The Association is partnering with The Coastal Bend Bays and Estuaries Program, and The Nature Conservancy, to purchase fee title on two tracts totaling 168 acres of freshwater and estuarine marshes, tidal mudflats, and saline uplands on Copano Bay. The total cost is estimated to be $348,800 with 25 percent ($86,750) being WCCA’s share. The southern unit is part of a territory that a pair and their chicks have used for several years. The northern unit is used by subadults and unpaired adult whooping cranes. We anticipate that the properties will eventually be transferred into the public trust, and possibly become part of Aransas National Wildlife Refuge.
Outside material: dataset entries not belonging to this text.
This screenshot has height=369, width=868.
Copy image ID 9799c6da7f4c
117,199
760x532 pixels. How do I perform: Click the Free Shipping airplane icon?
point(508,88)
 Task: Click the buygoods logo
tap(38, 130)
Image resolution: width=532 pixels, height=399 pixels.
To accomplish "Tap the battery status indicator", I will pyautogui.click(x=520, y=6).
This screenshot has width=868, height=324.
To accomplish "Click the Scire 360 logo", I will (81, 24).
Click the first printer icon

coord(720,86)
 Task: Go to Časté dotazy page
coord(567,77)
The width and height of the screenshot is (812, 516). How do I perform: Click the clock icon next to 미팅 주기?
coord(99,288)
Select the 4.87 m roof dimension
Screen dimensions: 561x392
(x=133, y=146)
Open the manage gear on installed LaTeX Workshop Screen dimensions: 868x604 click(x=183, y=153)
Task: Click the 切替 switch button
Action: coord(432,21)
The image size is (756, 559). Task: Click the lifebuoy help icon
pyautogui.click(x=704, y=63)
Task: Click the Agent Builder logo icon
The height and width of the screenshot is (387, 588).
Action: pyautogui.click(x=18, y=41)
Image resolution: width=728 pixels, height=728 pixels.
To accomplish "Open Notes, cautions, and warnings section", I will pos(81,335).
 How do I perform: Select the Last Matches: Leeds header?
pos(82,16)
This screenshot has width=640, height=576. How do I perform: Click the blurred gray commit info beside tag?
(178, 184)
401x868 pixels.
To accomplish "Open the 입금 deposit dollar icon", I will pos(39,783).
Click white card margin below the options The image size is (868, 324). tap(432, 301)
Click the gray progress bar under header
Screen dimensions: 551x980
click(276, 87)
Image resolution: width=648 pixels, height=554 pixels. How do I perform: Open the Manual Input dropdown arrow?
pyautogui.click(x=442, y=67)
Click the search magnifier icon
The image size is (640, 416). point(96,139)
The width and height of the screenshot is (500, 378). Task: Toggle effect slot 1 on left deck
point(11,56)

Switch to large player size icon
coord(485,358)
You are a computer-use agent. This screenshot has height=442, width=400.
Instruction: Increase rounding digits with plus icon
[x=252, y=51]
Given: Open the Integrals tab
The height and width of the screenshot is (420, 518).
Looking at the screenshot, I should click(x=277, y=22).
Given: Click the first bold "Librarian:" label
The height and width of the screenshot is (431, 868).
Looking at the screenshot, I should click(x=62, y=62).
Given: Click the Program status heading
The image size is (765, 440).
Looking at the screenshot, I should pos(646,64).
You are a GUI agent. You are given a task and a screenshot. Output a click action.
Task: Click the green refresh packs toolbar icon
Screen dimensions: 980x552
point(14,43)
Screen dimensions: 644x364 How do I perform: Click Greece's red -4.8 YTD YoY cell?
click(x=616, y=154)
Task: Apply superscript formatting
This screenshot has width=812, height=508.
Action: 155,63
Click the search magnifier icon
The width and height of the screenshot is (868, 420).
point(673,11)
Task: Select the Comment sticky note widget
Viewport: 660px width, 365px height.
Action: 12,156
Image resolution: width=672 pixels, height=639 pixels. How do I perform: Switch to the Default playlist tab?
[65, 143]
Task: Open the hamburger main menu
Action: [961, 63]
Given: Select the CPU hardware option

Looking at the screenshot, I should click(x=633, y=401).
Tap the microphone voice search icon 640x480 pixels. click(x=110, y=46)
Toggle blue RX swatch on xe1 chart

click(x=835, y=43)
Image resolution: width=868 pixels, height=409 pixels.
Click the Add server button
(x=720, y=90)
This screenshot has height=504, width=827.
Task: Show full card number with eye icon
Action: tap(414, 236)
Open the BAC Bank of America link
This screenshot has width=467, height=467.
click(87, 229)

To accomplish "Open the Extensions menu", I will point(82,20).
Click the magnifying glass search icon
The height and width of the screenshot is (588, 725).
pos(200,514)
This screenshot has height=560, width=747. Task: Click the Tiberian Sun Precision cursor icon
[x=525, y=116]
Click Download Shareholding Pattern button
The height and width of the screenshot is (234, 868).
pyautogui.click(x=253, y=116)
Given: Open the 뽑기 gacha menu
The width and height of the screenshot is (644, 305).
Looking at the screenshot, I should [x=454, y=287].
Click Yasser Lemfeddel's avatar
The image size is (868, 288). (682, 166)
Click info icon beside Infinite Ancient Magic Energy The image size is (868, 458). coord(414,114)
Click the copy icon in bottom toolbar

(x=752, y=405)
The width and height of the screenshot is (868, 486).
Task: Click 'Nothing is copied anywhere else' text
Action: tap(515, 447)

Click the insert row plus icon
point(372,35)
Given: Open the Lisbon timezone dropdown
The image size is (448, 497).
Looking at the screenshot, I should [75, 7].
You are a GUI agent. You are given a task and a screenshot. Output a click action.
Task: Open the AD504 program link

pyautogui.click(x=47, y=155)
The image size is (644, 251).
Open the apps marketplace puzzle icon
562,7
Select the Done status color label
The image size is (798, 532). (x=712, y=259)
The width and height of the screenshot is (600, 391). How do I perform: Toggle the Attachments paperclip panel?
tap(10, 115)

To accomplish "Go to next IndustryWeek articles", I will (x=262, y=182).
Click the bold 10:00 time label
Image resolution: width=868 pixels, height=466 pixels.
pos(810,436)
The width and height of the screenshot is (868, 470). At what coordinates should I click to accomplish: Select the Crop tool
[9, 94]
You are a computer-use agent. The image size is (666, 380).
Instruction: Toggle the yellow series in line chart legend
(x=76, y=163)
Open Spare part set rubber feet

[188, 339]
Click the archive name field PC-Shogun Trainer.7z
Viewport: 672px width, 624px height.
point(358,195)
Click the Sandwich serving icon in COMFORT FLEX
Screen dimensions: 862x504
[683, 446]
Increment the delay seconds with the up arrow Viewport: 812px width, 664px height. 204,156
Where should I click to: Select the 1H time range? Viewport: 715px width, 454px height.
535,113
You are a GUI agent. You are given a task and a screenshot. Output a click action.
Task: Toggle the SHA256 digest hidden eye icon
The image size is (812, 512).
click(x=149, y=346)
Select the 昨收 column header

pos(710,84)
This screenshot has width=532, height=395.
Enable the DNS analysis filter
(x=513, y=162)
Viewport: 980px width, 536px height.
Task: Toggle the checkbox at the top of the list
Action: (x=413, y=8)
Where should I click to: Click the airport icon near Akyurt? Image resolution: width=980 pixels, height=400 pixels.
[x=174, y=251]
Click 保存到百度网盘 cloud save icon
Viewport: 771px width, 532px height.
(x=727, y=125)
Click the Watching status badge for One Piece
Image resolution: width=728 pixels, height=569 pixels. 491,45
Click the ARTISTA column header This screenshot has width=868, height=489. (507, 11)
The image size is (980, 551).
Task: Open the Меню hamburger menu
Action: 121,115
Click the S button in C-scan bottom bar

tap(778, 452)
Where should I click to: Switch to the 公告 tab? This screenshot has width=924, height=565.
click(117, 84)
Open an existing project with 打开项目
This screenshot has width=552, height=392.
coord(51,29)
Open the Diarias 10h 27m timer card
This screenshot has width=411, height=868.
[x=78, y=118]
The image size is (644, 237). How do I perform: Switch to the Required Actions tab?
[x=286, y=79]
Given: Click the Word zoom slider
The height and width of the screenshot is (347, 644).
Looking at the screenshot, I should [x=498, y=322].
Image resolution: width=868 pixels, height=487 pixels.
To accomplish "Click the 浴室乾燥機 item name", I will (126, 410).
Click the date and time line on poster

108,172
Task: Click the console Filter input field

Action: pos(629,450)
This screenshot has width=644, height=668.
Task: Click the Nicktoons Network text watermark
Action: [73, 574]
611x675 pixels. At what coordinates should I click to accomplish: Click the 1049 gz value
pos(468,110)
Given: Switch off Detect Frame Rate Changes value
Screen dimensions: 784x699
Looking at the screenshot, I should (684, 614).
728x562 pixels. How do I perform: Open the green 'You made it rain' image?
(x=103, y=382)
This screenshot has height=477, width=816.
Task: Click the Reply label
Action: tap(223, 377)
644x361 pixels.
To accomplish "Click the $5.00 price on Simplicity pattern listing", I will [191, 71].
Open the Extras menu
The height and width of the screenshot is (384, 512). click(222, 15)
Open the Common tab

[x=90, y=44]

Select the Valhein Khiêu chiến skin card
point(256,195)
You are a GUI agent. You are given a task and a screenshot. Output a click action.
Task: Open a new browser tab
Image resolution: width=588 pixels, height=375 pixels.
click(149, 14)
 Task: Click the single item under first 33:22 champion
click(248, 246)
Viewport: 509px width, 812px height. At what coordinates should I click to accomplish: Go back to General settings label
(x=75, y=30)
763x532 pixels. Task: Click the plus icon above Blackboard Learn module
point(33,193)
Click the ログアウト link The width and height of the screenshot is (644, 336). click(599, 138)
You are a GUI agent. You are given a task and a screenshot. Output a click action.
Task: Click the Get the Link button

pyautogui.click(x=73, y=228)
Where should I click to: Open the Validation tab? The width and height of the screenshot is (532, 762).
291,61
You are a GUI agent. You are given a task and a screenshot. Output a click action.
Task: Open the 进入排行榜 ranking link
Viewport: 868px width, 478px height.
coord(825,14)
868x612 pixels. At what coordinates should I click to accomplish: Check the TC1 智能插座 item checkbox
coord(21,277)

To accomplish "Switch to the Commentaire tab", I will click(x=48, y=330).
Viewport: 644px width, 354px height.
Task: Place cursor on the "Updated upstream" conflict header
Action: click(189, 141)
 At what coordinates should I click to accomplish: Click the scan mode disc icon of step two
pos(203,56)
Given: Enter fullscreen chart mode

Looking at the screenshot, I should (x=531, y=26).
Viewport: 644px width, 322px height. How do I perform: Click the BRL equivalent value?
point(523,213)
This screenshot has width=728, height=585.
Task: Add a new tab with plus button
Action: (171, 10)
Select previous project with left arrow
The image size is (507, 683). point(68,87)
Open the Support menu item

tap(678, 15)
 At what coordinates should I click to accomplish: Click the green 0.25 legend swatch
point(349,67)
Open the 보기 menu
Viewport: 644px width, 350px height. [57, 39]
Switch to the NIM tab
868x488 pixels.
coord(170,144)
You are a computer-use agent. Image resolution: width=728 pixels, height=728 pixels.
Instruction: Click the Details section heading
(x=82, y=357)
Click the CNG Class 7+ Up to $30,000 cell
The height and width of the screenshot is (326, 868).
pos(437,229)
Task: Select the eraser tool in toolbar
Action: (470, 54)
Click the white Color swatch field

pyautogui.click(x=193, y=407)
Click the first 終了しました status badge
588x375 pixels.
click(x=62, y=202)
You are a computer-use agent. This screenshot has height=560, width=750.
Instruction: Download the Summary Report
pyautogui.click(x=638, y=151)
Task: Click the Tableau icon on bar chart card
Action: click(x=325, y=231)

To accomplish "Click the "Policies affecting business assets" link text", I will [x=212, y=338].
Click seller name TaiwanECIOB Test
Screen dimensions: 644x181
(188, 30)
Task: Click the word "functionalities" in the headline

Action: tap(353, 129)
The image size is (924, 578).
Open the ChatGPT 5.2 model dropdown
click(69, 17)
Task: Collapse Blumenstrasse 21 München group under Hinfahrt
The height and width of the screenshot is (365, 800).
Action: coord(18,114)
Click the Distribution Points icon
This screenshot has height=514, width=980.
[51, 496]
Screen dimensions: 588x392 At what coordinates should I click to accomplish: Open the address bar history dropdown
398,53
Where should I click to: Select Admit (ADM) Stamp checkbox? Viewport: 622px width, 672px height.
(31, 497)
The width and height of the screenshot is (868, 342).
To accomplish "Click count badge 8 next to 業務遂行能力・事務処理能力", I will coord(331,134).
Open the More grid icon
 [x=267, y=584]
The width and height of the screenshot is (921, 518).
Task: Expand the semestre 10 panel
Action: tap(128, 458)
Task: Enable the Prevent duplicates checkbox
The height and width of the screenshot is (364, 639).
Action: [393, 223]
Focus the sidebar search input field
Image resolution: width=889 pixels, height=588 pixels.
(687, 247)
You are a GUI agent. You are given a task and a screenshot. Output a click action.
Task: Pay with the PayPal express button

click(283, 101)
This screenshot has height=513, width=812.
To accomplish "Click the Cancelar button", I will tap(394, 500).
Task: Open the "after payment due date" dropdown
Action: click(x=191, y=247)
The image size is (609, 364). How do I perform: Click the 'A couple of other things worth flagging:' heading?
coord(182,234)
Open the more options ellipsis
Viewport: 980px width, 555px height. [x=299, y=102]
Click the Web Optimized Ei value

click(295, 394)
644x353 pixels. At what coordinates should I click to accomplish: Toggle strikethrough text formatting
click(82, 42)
Other protected lands in the vicinity are Goose Island State Park, the Lamar and Tatton Units of Aransas National Wildlife Refuge, and the Mission-Aransas National Estuarine Research Reserve.
The Association is also partnering with The Nature Conservancy to acquire a conservation easement on 108.8 acres of private land bordering San Antonio Bay. The easement will restrict any action that would be detrimental to the conservation purpose for whooping cranes and their habitat. This area is used as wintering habitat by two dozen whooping cranes often referred to as the Welder Flats population. The easement would prohibit further development or construction on this tract which borders resort properties known as Falcon Point Ranch.
The property is a prime piece of the Ranch, suitable for development, which borders salt marsh used by whooping cranes. Other protected crane habitats in the vicinity are Welder Flats Wildlife Management Area, Welder Flats Coastal Preserve, Guadalupe River Wildlife Management Area, and Aransas National Wildlife Area. The Whooping Crane Conservation Association’s $200,000 contribution for the easement will be combined with other public and private funding to fulfill the total real estate, contractual and land acquisition cost of $1,050,187.